▶ [INSTRUCTION]
Answer these questions from the article on the launch of Netflix.com:
1. On what date did Netflix.com launch?
2. In what town was the startup located?
3. What did the co-founders mail to Hastings' home to test the disc format, and in what kind of envelope?

▶ [SOURCE EXTRACT]
::::::::
Twenty years ago, Netflix.com launched. The movie business has never been the same.

Moviegoers once devoted substantial chunks of their Friday evenings to perusing the aisles of video stores. You’d go in with one movie in mind, but the latest releases had been picked over. Still, you leave with two or three—and Twizzlers and microwave popcorn—because why not? You went all the way there and had the weekend to watch.

That was before April 14, 1998, when a small startup in Scotts Valley, California, launched a website called Netflix.com. Instead of physically going to the video store, you could browse the virtual aisles on Netflix, rent a movie for a few bucks apiece plus shipping through its e-commerce platform, and, within two to three business days, a red envelope with a DVD would arrive in your mailbox. After seven days, return it via the mail in the same packaging.

This may sound archaic now, but most people didn’t even have DVD players 20 years ago. The format was adopted by major manufacturers like Philips and Sony in the mid 1990s. The ubiquitous VHS tape, however, was tougher and costlier to mail safely. Co-founders Reed Hastings and Marc Randolph tested the durability of the burgeoning disc format by mailing a CD in a blue greeting-card envelope to Hastings’ home when Netflix was still a seed of an idea.

The 30 or so employees that were with Netflix when it debuted never expected the server to crash on day one from traffic overload, Gina Keating wrote in her book, Netflixed: The Battle for America’s Eyeballs.
::::::::
▶ [ITEMS]

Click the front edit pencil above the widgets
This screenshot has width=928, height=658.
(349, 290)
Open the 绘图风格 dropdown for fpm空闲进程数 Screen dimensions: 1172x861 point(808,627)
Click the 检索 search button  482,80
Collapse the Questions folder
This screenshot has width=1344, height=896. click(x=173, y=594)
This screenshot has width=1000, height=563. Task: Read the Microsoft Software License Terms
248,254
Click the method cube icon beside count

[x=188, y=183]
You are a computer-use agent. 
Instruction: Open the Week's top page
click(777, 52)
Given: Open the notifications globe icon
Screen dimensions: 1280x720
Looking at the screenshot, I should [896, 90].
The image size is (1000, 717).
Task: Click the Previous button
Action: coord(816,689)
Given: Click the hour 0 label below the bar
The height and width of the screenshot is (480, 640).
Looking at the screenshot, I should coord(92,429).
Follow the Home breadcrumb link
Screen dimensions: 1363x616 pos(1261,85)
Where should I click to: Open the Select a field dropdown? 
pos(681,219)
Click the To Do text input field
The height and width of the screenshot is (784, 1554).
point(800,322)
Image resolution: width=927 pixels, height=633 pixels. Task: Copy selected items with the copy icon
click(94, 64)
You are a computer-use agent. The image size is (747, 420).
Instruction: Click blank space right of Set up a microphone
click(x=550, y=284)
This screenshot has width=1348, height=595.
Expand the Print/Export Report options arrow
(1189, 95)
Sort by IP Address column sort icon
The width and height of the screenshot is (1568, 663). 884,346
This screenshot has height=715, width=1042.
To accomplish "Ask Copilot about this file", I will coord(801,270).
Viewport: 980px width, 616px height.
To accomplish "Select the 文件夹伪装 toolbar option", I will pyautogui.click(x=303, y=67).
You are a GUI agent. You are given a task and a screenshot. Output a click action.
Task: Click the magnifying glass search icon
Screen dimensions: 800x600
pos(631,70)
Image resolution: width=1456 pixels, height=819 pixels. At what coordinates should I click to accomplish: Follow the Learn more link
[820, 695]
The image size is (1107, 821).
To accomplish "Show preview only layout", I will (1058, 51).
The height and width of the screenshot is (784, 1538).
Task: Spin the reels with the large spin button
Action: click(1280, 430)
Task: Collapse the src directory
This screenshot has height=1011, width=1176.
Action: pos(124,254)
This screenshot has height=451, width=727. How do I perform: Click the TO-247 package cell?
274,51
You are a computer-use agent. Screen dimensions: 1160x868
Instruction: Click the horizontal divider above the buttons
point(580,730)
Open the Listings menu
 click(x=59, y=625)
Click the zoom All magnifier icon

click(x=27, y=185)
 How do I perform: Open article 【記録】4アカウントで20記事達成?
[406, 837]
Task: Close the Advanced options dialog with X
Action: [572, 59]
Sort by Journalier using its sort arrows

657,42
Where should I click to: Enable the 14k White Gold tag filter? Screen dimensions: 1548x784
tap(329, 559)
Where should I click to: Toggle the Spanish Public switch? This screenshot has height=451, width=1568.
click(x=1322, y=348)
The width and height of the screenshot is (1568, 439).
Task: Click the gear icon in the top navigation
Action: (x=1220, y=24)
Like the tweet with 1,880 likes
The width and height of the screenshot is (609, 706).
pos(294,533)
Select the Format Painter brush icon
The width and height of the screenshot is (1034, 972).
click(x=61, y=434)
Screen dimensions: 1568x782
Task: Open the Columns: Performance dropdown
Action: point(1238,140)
::::::::
▶ [COMPLETE RESPONSE]
1. April 14, 1998.
2. Scotts Valley, California.
3. A CD, in a blue greeting-card envelope.